I’d Say These Guys Deserve a Shot!

Between my nieces and other high school kids at church, I’m familiar with the term “Going to Nationals,” and it usually means national livestock judging, national scholars bowl etc. But to a group of seven Nickerson High schooler’s, “going to nationals” carries a slightly different meaning, as they are going to compete in the first ever USA Clay Target League National Championship tournament at Mason, Michigan, where they will shoot against nearly 2000 other high school trap shooters.

Trap shooting is the fastest growing sport in the U.S., with an average of three states adding high school teams each year. Two years ago 13 Kansas high schools had trap shooting teams, last year there were 36 high school teams here in the state and this year there are 59 Kansas high school trap shooting teams with over 1250 shooters. Thirteen Kansas colleges now offer trap shooting scholarships, some of them “full rides,” and about 21,000 colleges nationwide have trap shooting teams.

Clay target shooting comes in three forms; sporting clays, skeet and trap.
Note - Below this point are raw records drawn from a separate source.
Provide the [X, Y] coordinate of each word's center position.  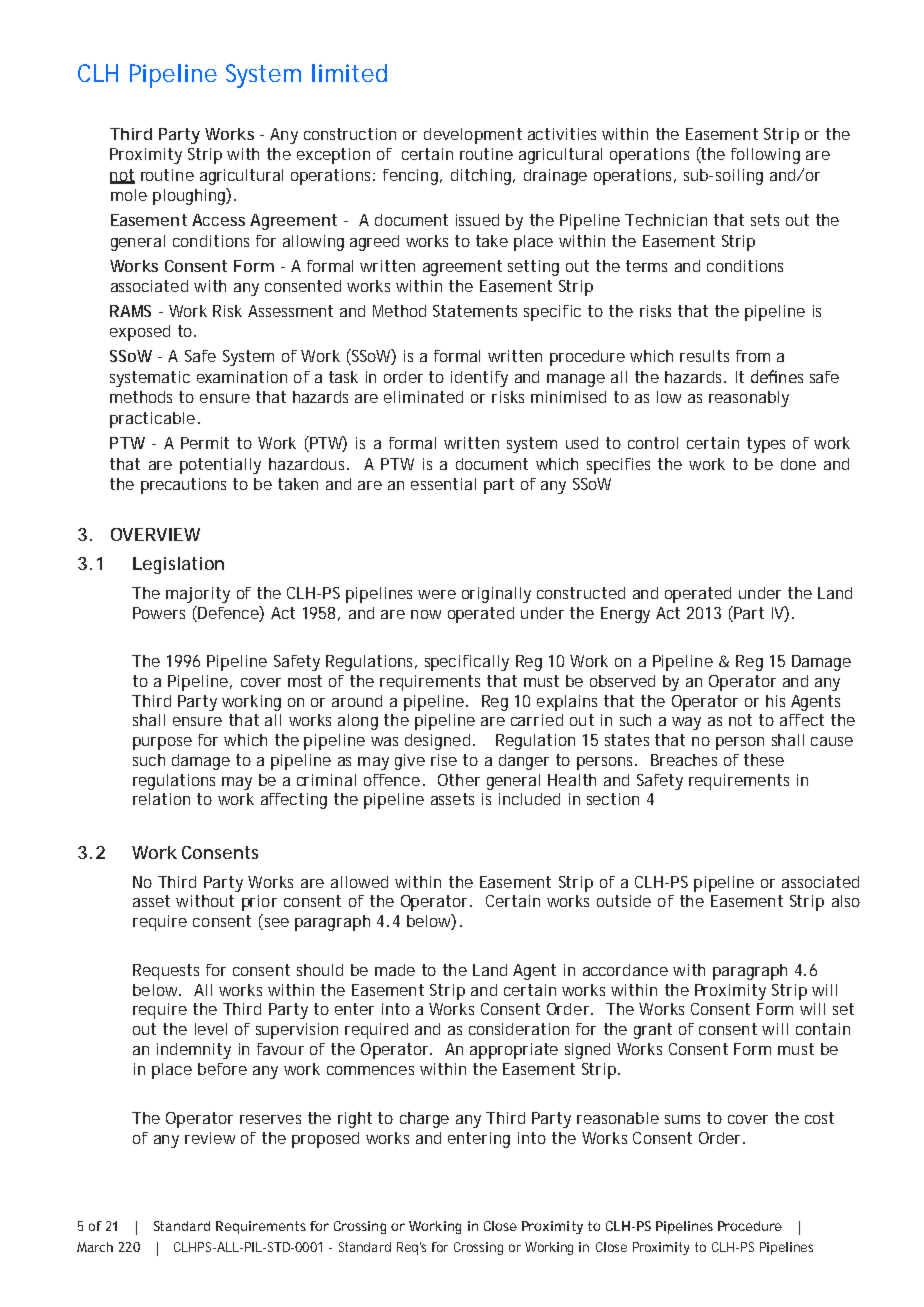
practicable [152, 420]
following [765, 156]
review [210, 1138]
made [395, 970]
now [426, 614]
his [775, 701]
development [473, 136]
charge [424, 1120]
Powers [159, 613]
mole [129, 195]
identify [479, 379]
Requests [166, 972]
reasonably [749, 399]
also [846, 901]
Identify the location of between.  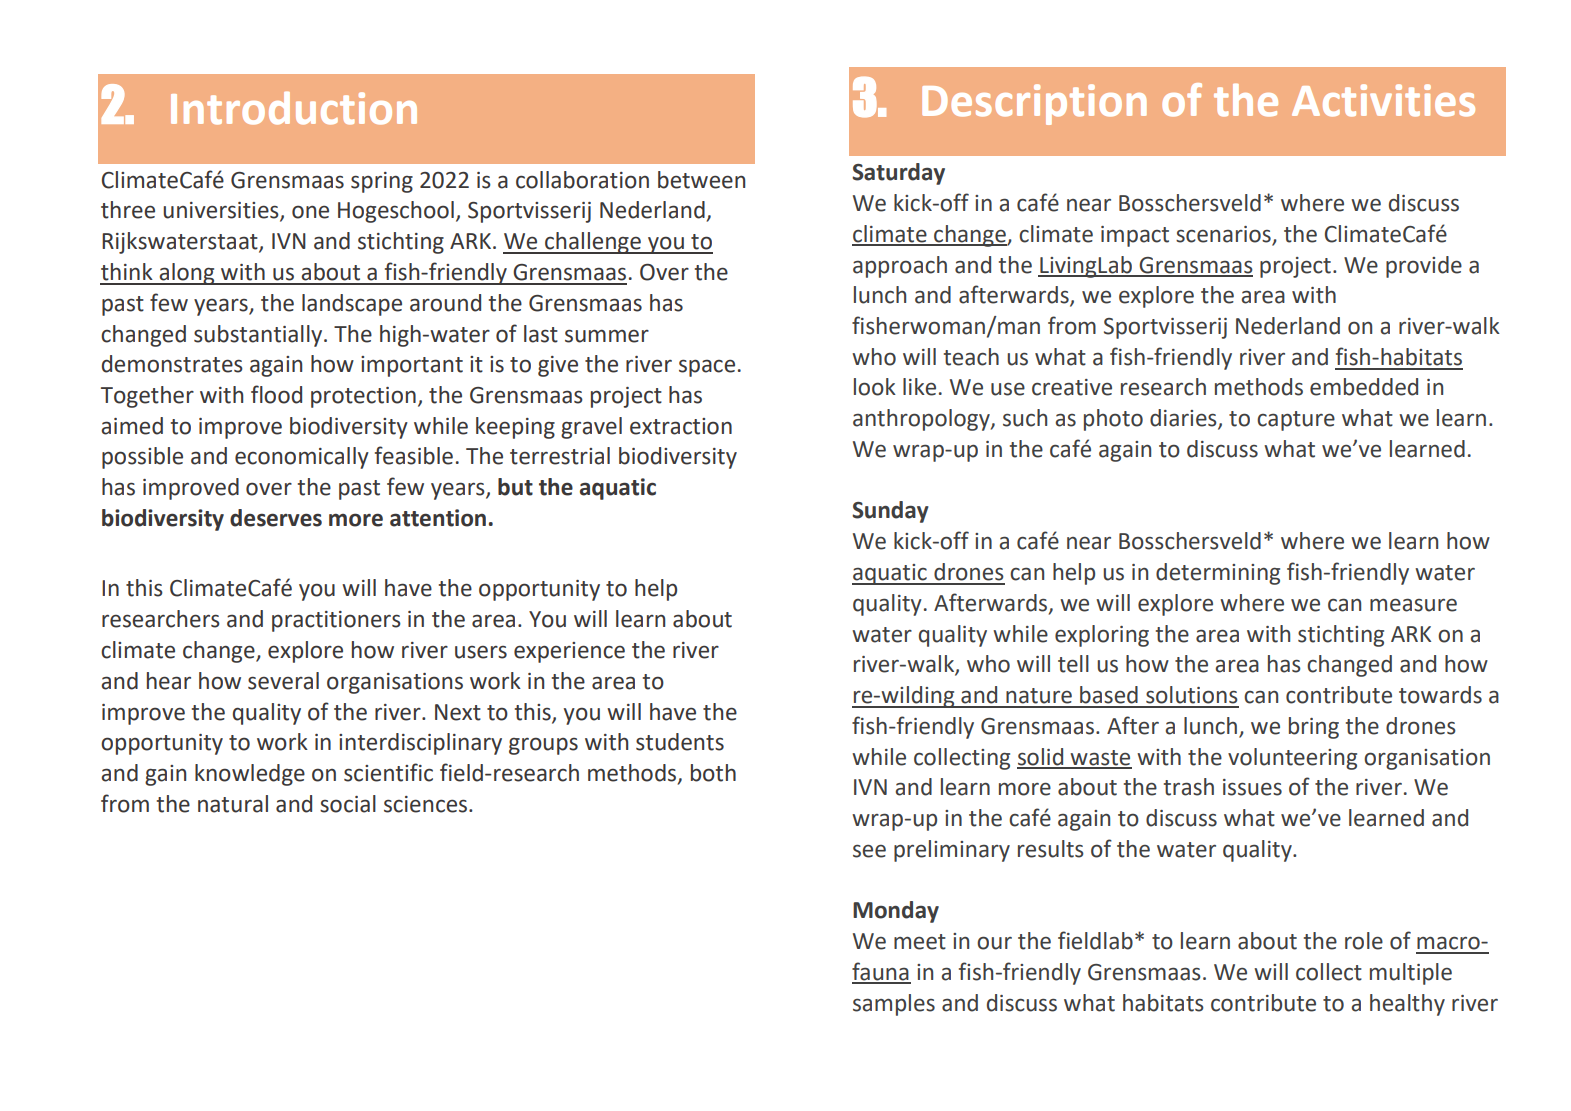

Sporting clays is shot on a course set up in a woodland setting where shooters move from station-to-station and is the nearest to actual hunting conditions. Skeet shooting is done on a dedicated range where clay targets are thrown high or low across in front of the shooters. Trap shooting is done on a range where clay targets come from a “trap house” (thrower) at various angles in front of the shooters and are always going away from them.

The USA High School Clay Target league allows team members to be 12 years old through 12th grade. Currently in its third year, the Nickerson Trap Club has 21 members, 19 boys and two girls, and the seven that qualified for the national tournament are high school boys. Chris Oden, David Graham, Joe Tuxhorn, Mathew Meadows and Eric Maleckie are the five primary shooters and Clayton Edwards and Jordan Schmidt are the alternates. The three coaches are Travis Oden, Jeff Harbert and Larry Meadows. All seven guys and all three coaches are also hunters, and it sounds as though that’s a common denominator among most team members.

I asked the guys why they got into trap shooting and got responses like “I like shooting guns,” “Because it doesn’t interfere with other team sports during school,” and “It’s safer than most team sports.” But the response overwhelmingly echoed by all shooters was “Because anyone can do it; it’s a co-ed sport and it doesn’t matter who you are or where you come from. You don’t have to be a jock and it’s a sport you can enjoy for the rest of your life.” That sounds like my kind of fun!

Coach Larry meadows told me “Trap shooting is all about hand / eye coordination. He said “you can’t teach that, but you can coach people how to get better at it.” New or inexperienced shooters are started by positioning them mush closer to the trap house where the targets come from. The coaches watch over their shoulder as they shoot and tell them which way to adjust when they miss targets. Coaches suggest how they stand, how they hold their shotgun and position themselves and how to line up on targets, but in the end, Meadows says each shooter has to find what works best for them. As new shooters get better, they are moved back to the normal shooting line.
 
At the Michigan tournament, there will be both team and individual competitions. Two hundred and eighty eight teams of five will participate in the team event and 1200 in the individual competition. The course is massive and made up of 44 trap houses stretching for three-fourths of a mile. Team shooters will begin by shooting two rounds of 25 targets each, take a break then shoot two more rounds, 100 targets total. After all teams have completed the first go-around, the top scoring teams will advance. That will repeat, eliminating teams each time until the championship is decided.

During my evening spent with the Nickerson shooters, it was mentioned numerous times just how safe the sport of trap shooting is. At each practice one coach assumes the role of range safety officer and strict safety rules are enforced. It’s estimated that this year alone nationwide in the USA High School Clay Target League there have been 28 million trigger pulls without injury! Also noteworthy is that although Nickerson High is financially helping the team get to the tournament, until now the team has been totally self-supported. Getting to participate in this national tournament required the guys to qualify, and they did so by qualifying among the top five of teams in the nation; if that doesn’t sufficiently impress you, maybe you should take up knitting!...Continue to Explore Kansas Outdoors.